[[ SUPPLIED DATA open ]]
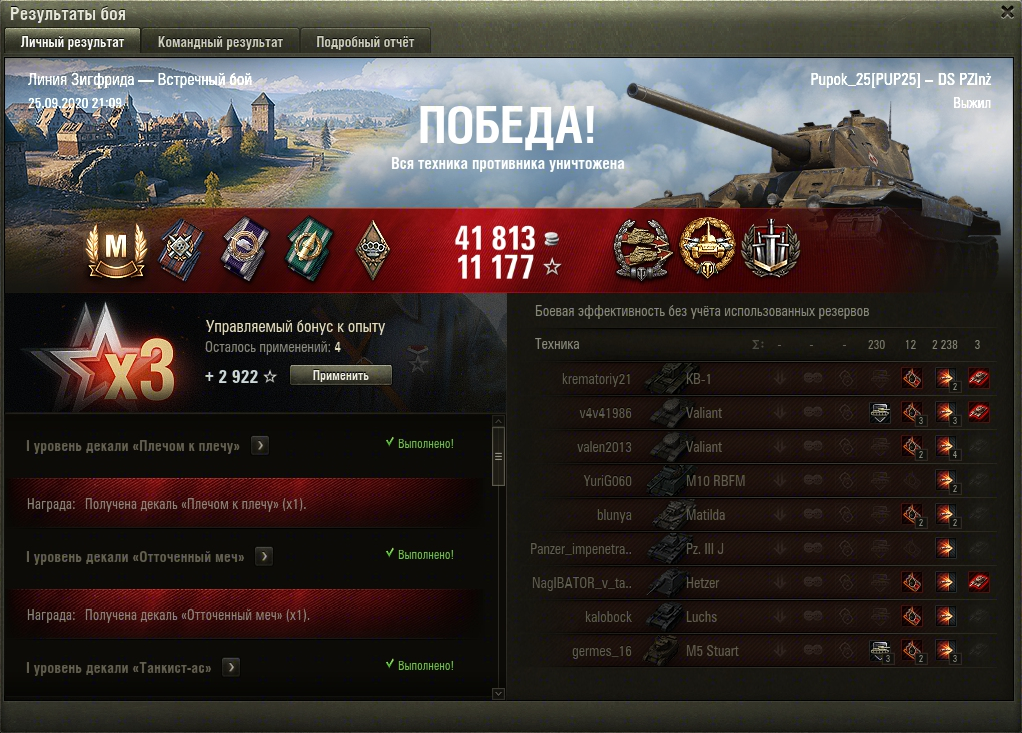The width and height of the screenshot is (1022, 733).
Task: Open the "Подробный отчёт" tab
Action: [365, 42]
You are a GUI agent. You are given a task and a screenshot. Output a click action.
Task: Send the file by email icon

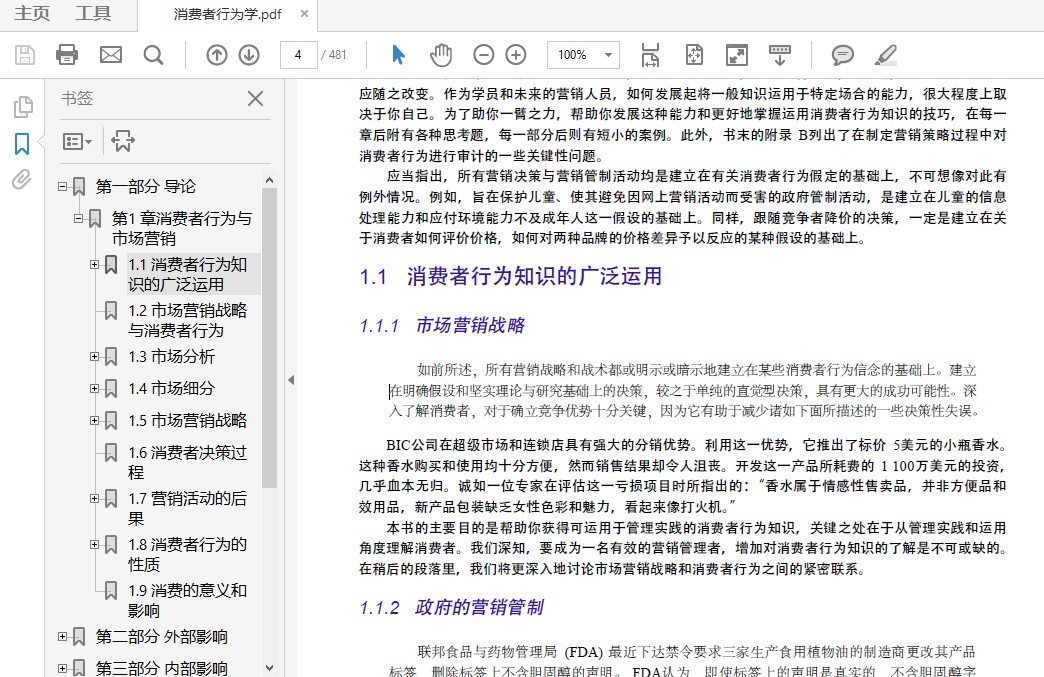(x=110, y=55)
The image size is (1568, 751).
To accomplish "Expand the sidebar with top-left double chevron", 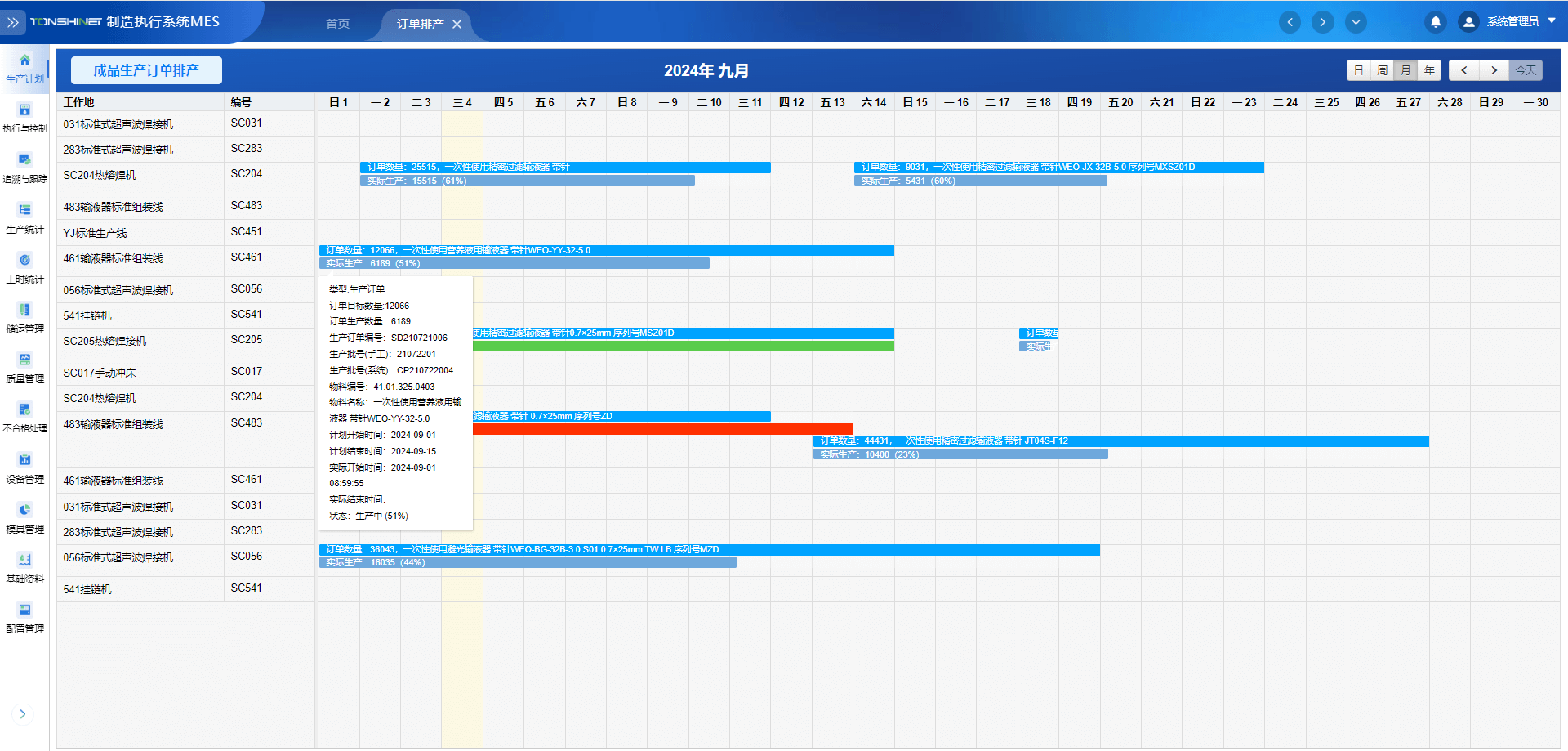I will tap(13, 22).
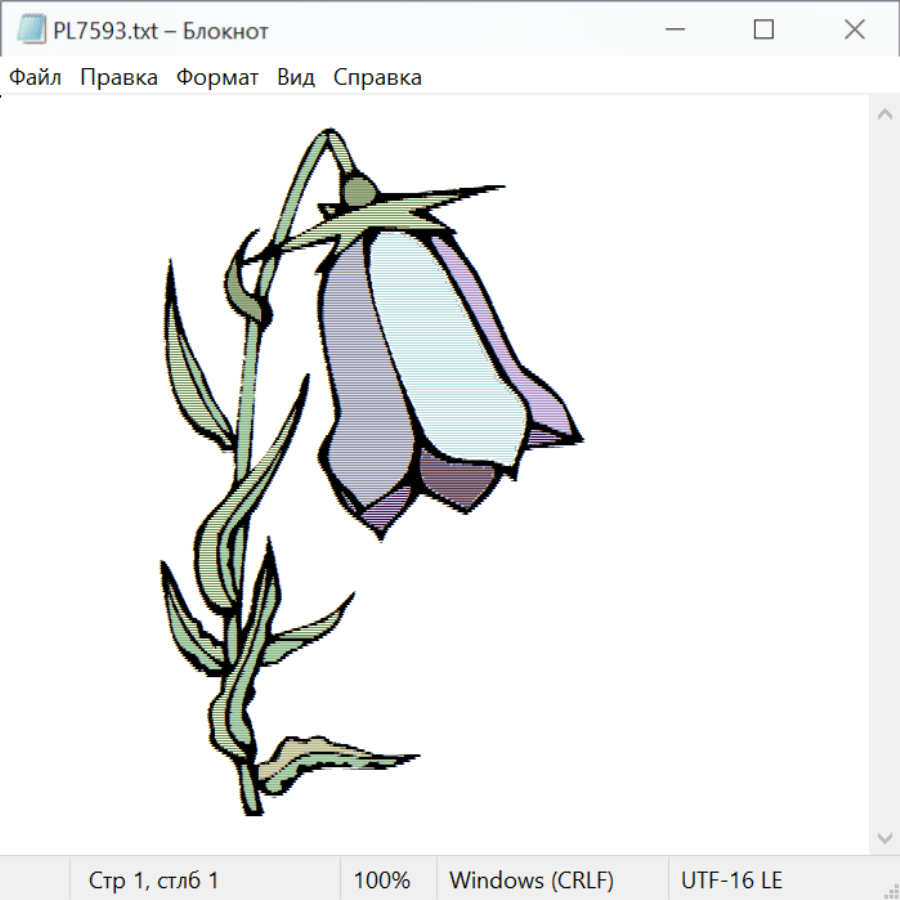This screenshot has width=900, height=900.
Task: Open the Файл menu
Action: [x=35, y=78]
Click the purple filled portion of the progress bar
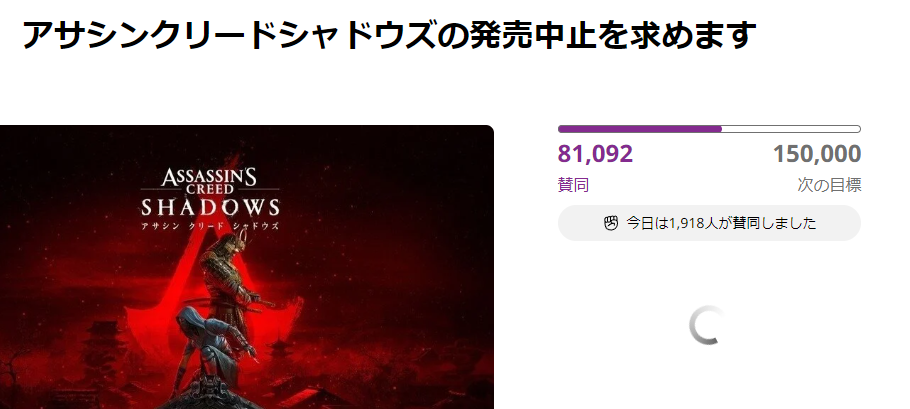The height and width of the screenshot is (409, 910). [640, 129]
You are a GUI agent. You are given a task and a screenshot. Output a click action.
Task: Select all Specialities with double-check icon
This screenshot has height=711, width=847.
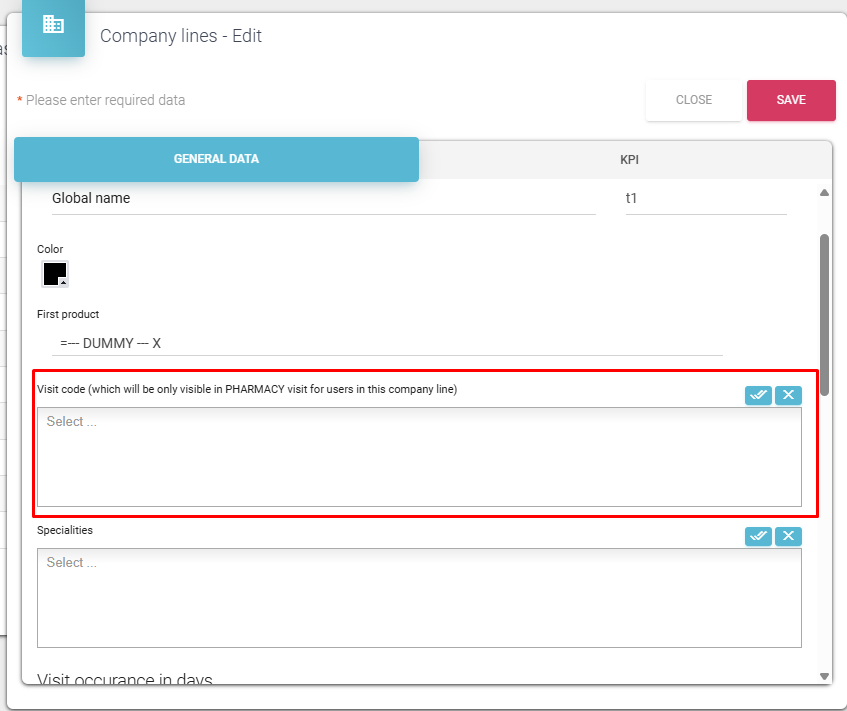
[[ SUPPLIED DATA closed ]]
## EXERCISE BRIEF
Write out again, exactly, each line from the one with "Task: Select all" to the end of the entries. No pictures go in.

## WRITTEN RESPONSE
Task: Select all Specialities with double-check icon
This screenshot has height=711, width=847.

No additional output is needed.